> **Problem description**
The pictures stay out. Please retype every line below exactly.

----

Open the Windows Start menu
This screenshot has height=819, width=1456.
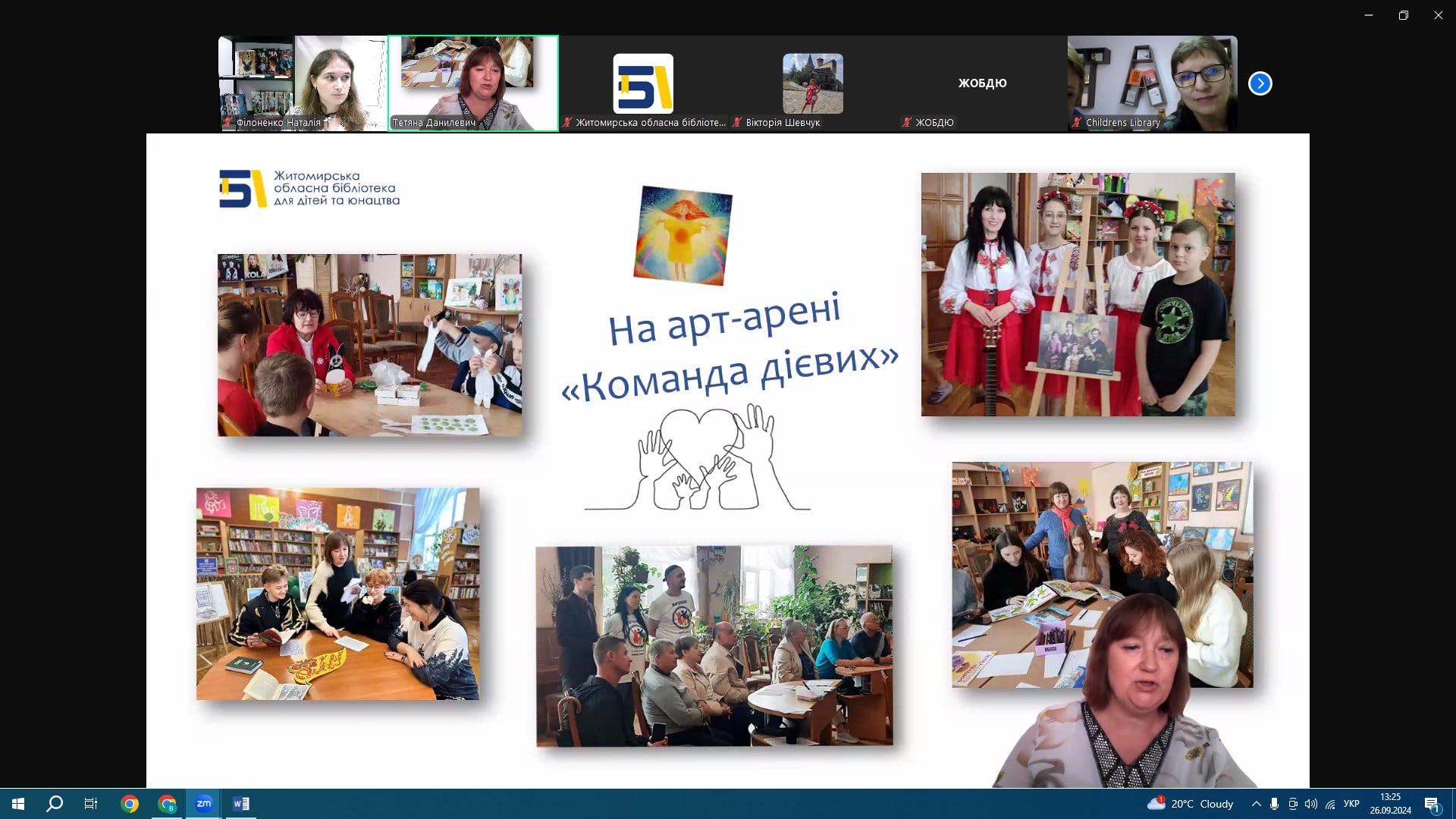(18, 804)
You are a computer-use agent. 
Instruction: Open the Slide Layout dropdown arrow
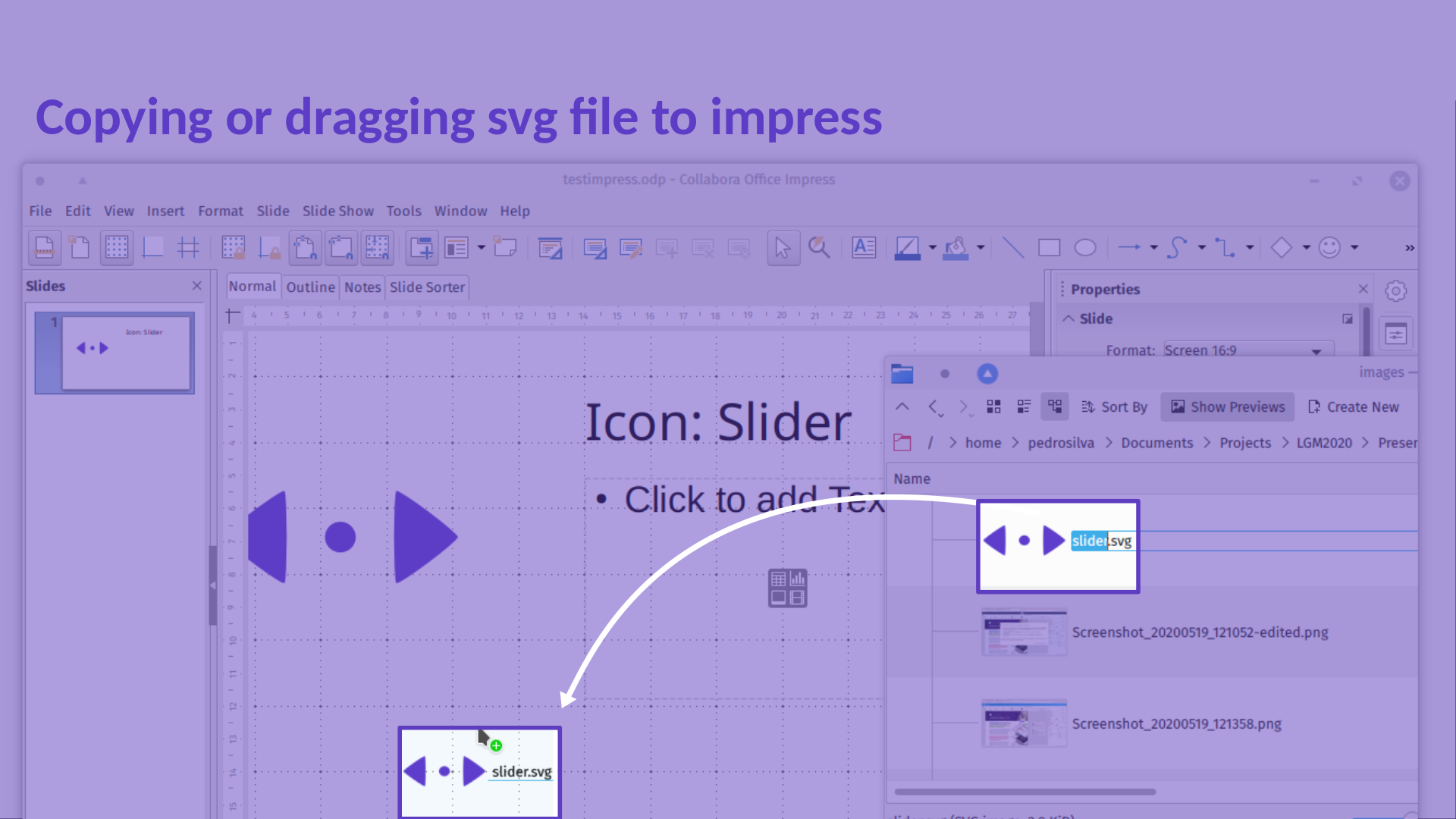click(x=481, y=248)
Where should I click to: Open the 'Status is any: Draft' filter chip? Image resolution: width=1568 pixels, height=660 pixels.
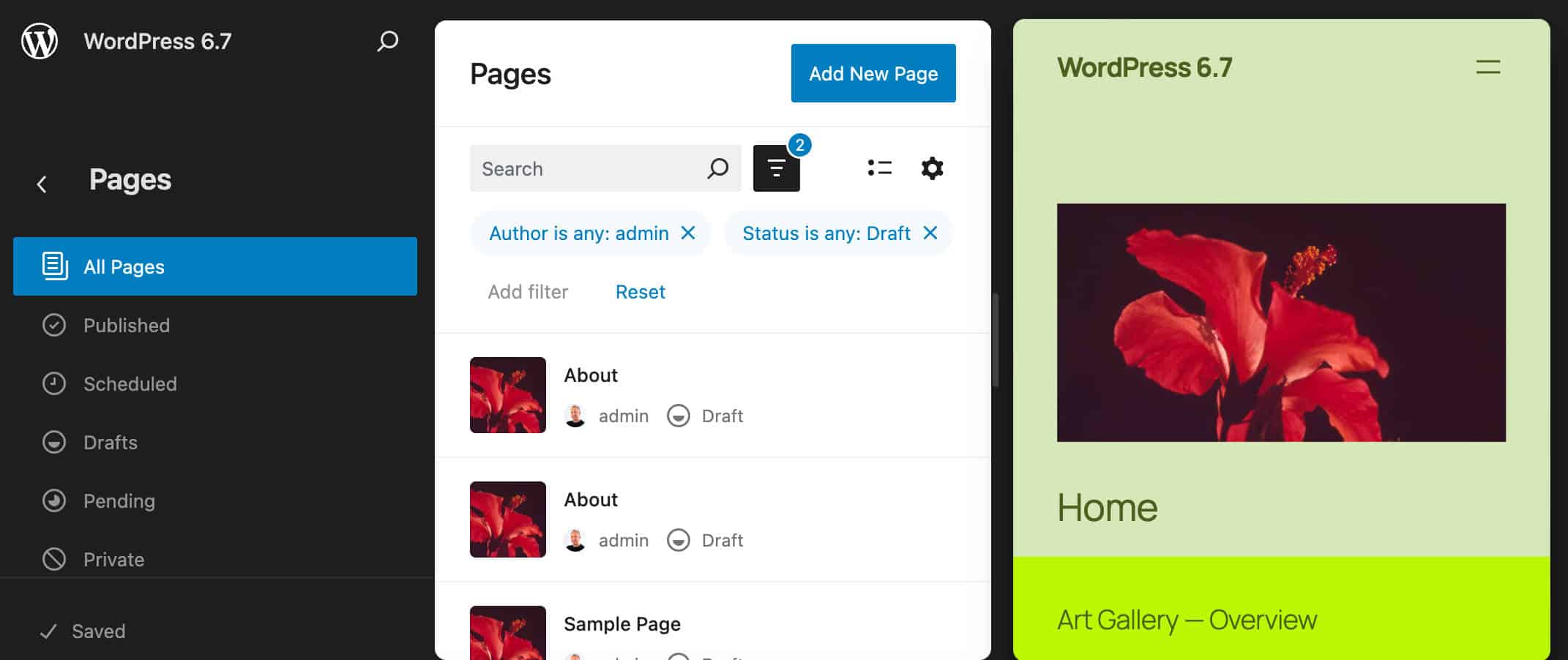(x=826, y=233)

----

> **Output for this task**
Open the Windows Start menu
This screenshot has height=819, width=1456.
(18, 804)
You are a computer-use agent. 
Instruction: Open the Slide Layout dropdown arrow
click(x=481, y=248)
Where should I click to: Open the 'Status is any: Draft' filter chip? Image resolution: width=1568 pixels, height=660 pixels.
(x=826, y=233)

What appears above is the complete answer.